- Died: 1588
- Occupation: Physician

= Robert Jacob (physician) =

English physician (died 1588)

Robert Jacob (died 1588) was an English physician. He was a court physician to Elizabeth I and later Ivan IV of Russia.

==Biography==
Jacob was the eldest son of Giles Jacob of London, was entered at Merchant Taylors' School on 21 January 1563 – 1564 (Register, ed. Robinson, i. 4). He matriculated as a sizar of Trinity College, Cambridge, on 12 November 1565, proceeded B.A. in 1569–1570, was elected a fellow, and in 1573 commenced M.A. He graduated M.D. at Basle, and was incorporated at Cambridge on 15 May 1579.

He became physician to Queen Elizabeth I, who in 1581 sent him, at Tsar Ivan IV's request, to the Russian court, where he attended the tsarina, and acquired a reputation which still survives. Jacob recommended Lady Mary Hastings to the tsar for his seventh wife. Happily for the lady, the tsar died before the conclusion of the negotiations, which were opened in 1583 with the sanction of Elizabeth. Jacob returned to England with Sir Jerome Bowes, the English envoy in Russia, about March 1584. The Russian Company charged him with trading on his own account.
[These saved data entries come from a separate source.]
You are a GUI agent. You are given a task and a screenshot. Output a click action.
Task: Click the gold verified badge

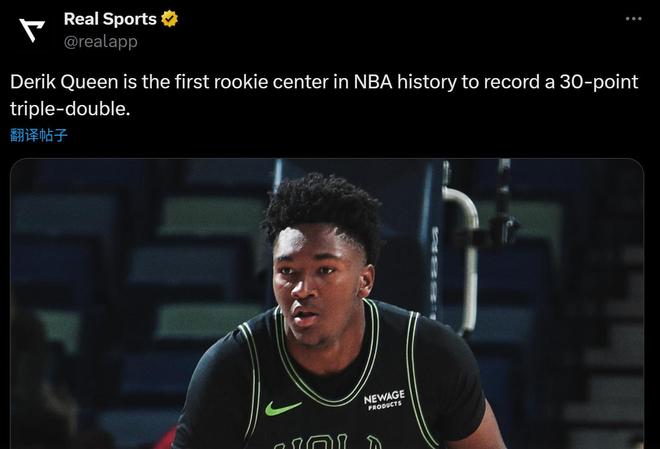(170, 19)
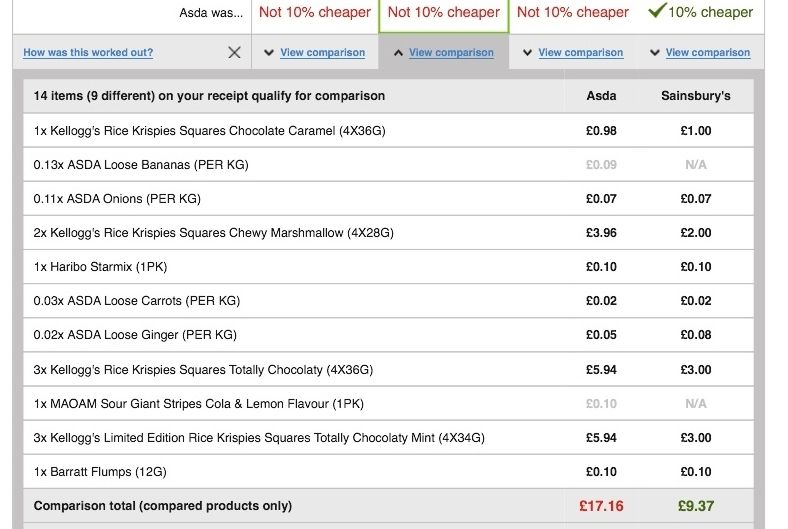
Task: Select the "10% cheaper" result heading
Action: coord(710,13)
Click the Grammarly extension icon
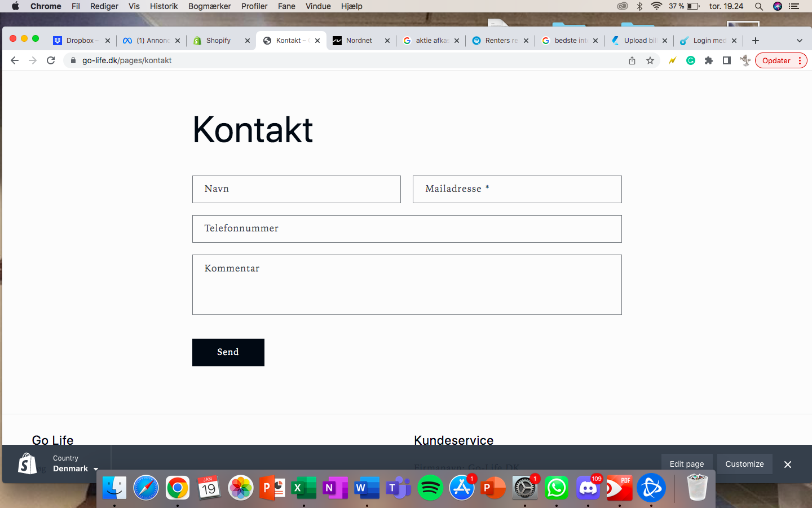812x508 pixels. click(x=691, y=60)
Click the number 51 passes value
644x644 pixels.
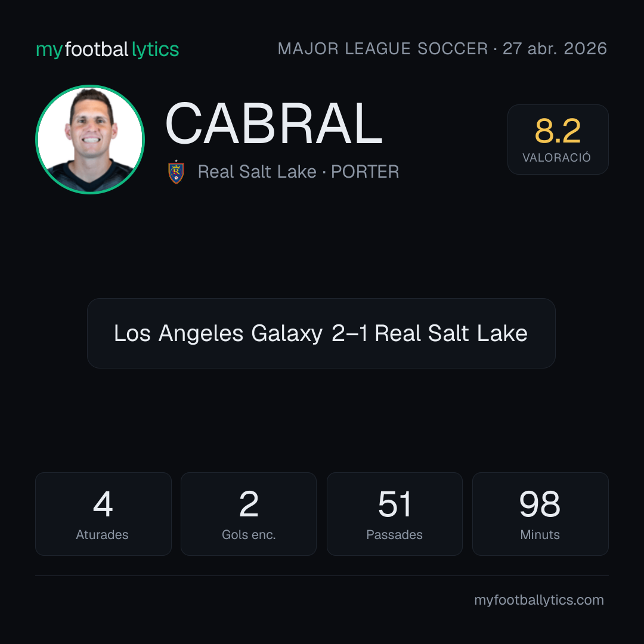tap(394, 504)
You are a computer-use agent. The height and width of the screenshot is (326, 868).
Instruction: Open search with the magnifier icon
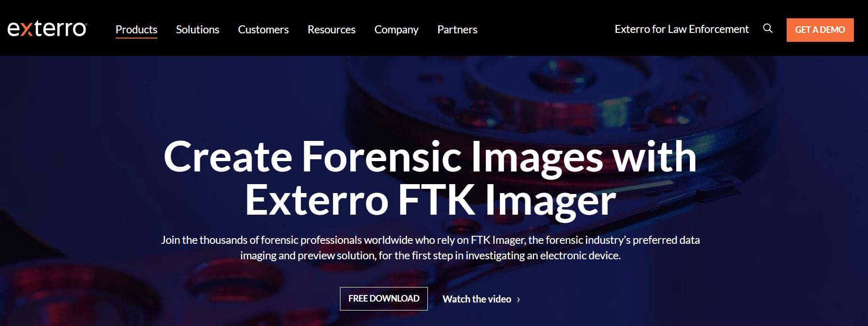coord(768,29)
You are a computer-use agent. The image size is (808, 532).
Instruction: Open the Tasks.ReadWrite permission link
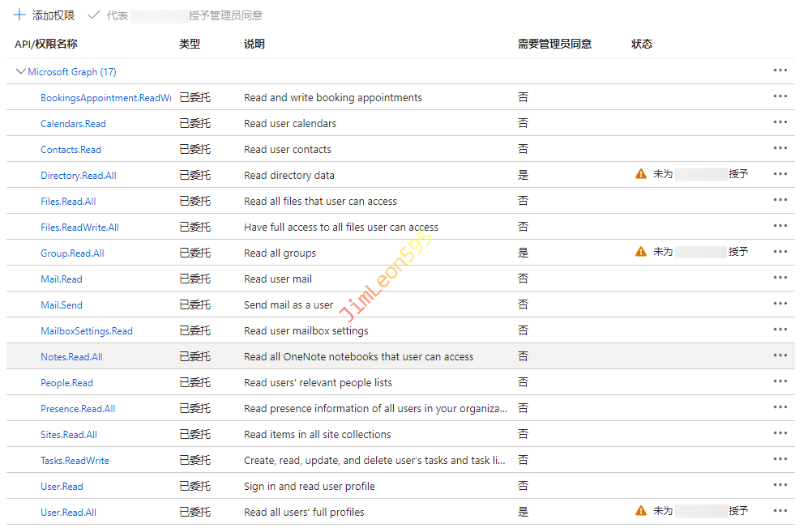[75, 461]
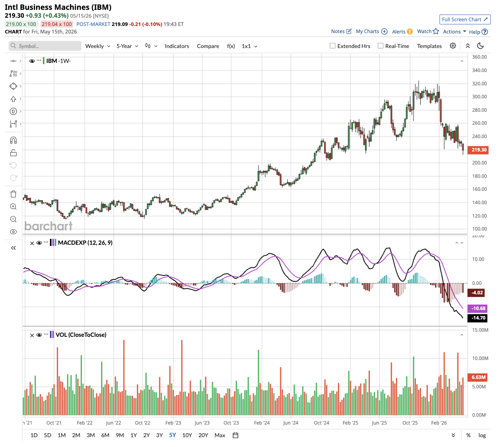
Task: Switch to dark mode moon icon
Action: pyautogui.click(x=480, y=46)
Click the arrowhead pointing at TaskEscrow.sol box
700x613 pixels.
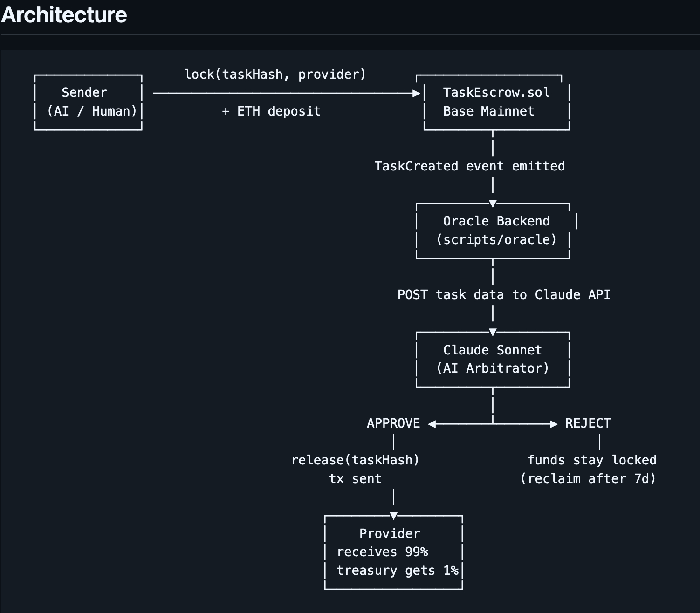pos(417,94)
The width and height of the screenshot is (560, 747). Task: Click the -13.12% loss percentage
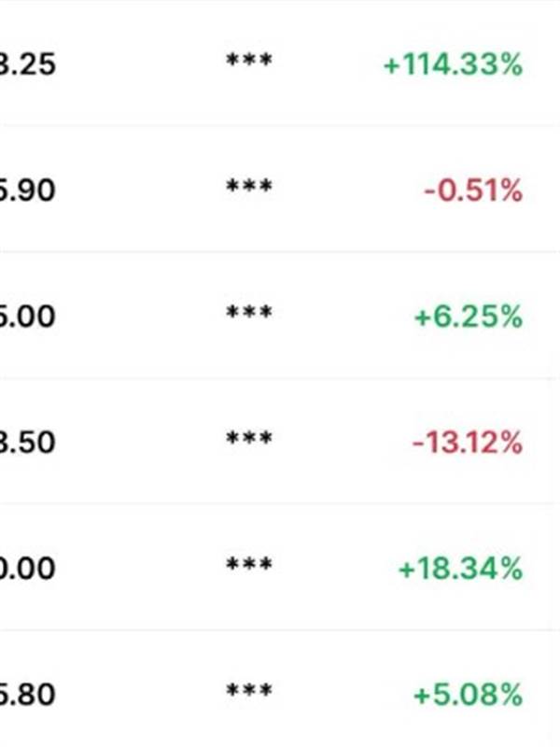[x=468, y=442]
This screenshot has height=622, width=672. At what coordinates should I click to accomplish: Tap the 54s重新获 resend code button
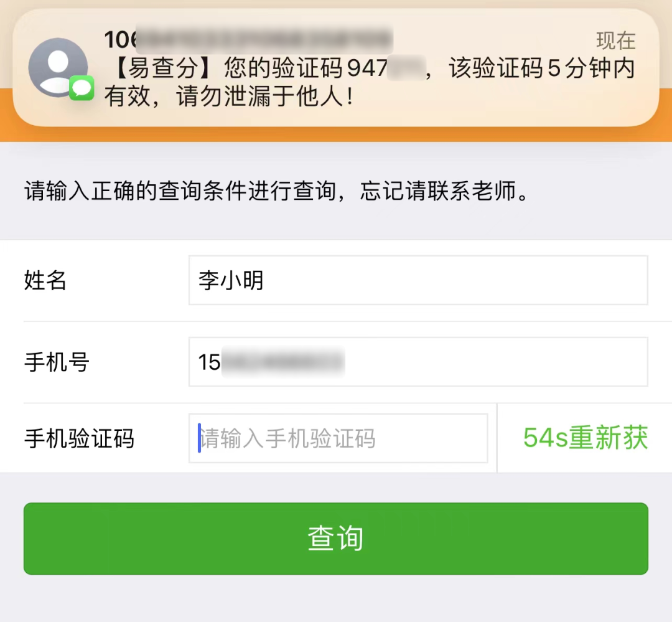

On 21 May 1583, he was admitted a licentiate of the Royal College of Physicians in London, a candidate on 12 November 1585, and a fellow on 15 March 1586. In the latter year he went out to Russia a second time, accompanied by a midwife to attend to Irina Godunova, wife of Tsar Feodor I of Russia. He died abroad, unmarried, in 1588 (Probate Act Book, P. C. C., June 1588).